Matthew Thompson, Rocky Mountain Research Station, USFS, firstname.lastname@example.org (Presenter)
Michael Hand, Rocky Mountain Research Station, USFS, email@example.com
Darek Nalle, Rocky Mountain Research Station, USFS, firstname.lastname@example.org
Land management agencies face uncertain tradeoffs regarding investments in preparedness and fuels management versus future suppression costs and impacts to valued resources and assets. The expected suppression costs and impacts of fire are not equal across landscapes or across regions, suggesting opportunities for efficiency gains by prioritizing funding where net wildfire management costs and detrimental impacts are lowest. It is critical, therefore, to have the ability to estimate the likely socioeconomic and ecological consequences of escaped large wildland fires.
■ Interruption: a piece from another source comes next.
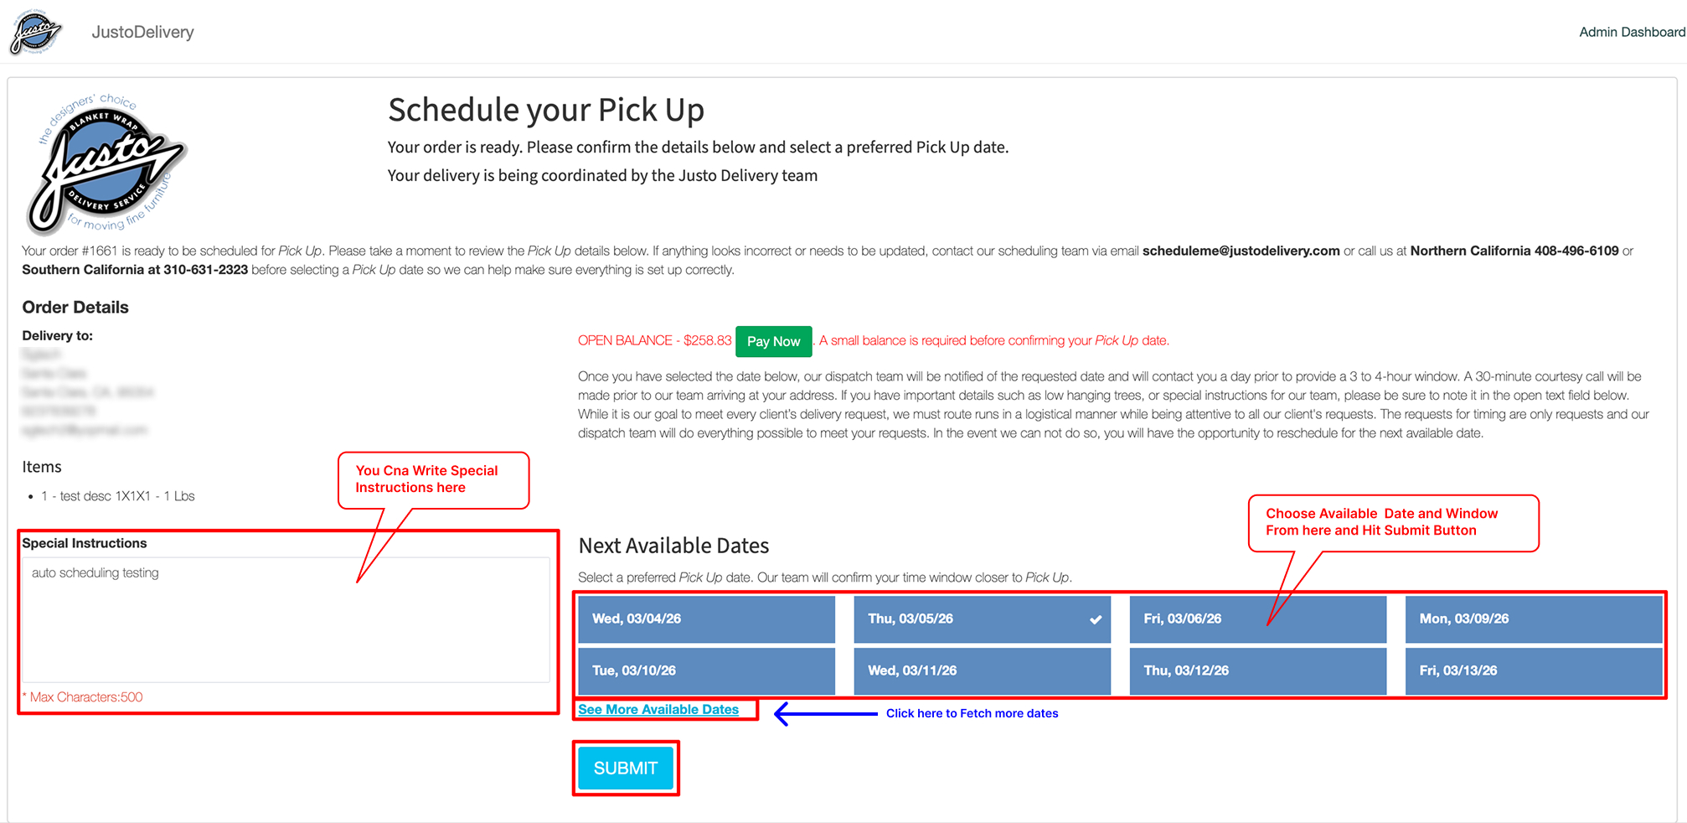Choose Fri, 03/06/26 as pick up date
Screen dimensions: 1687x823
coord(1257,619)
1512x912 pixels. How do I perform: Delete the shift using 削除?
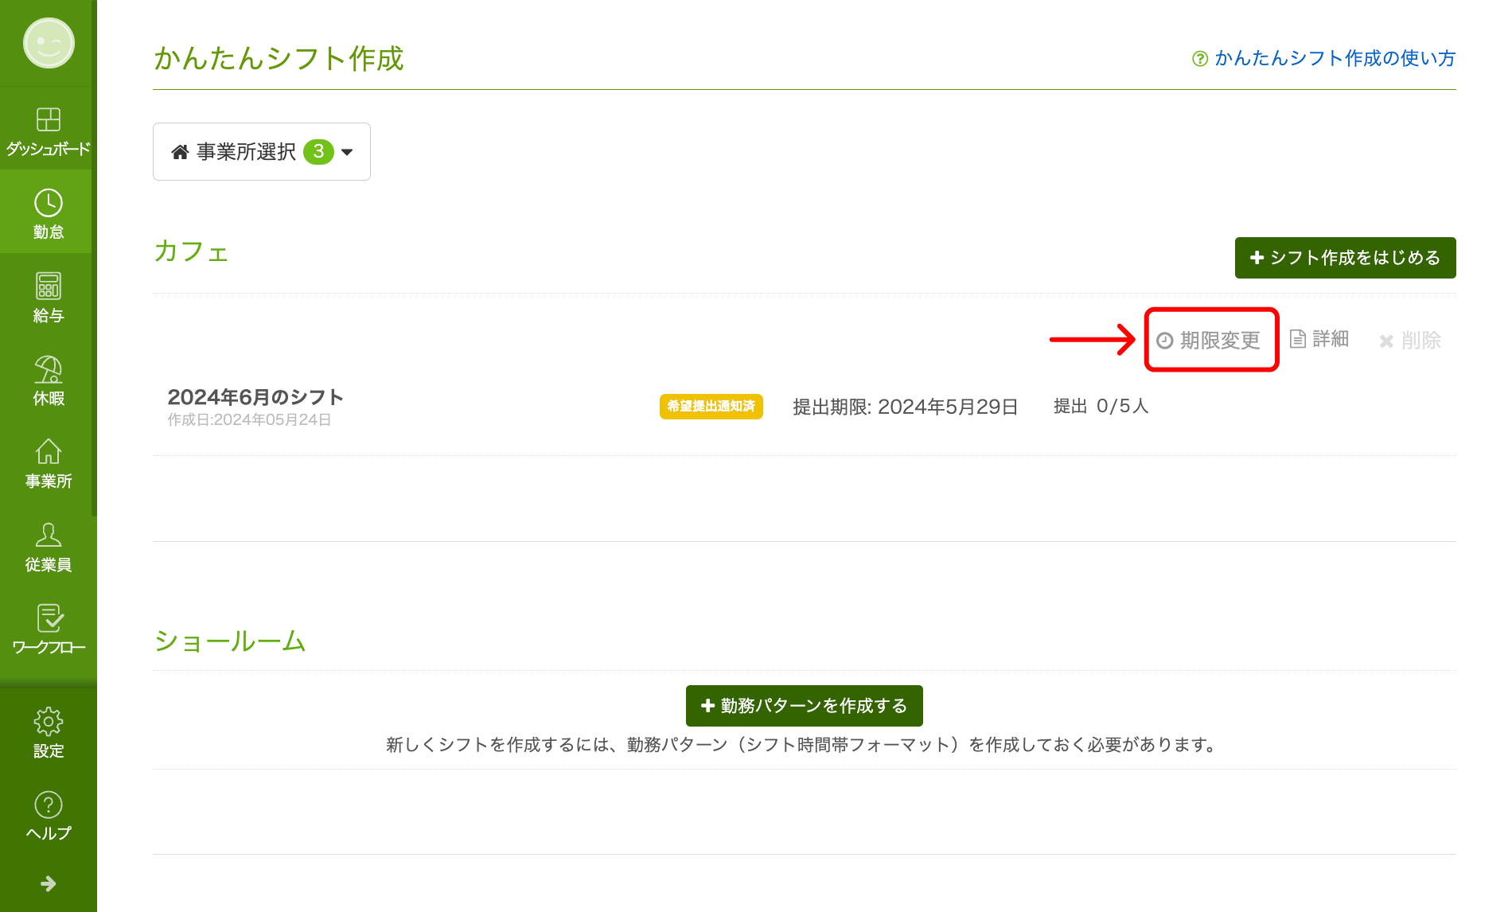point(1410,341)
We present an approach to quantify likely consequences by sampling from a set of simulated empirical distributions. The foundation of this approach is the simulation of escaped large wildland fire occurrence and growth across the landscape of interest. With this dataset we can estimate likely suppression costs on a per-fire basis, based on historical fire cost data and characteristics associated with each ignition. We can also estimate likely impacts of wildfire, by overlaying simulated fire perimeters with geospatial maps of valued resources and assets. Using bootstrap sampling techniques we can then estimate the consequences of any given number of escapes in any given location. Through a case study on the Deschutes National Forest, we illustrate how our approach can be coupled with information on initial attack success and fuel treatment effectiveness to analyze investments across the wildfire management spectrum.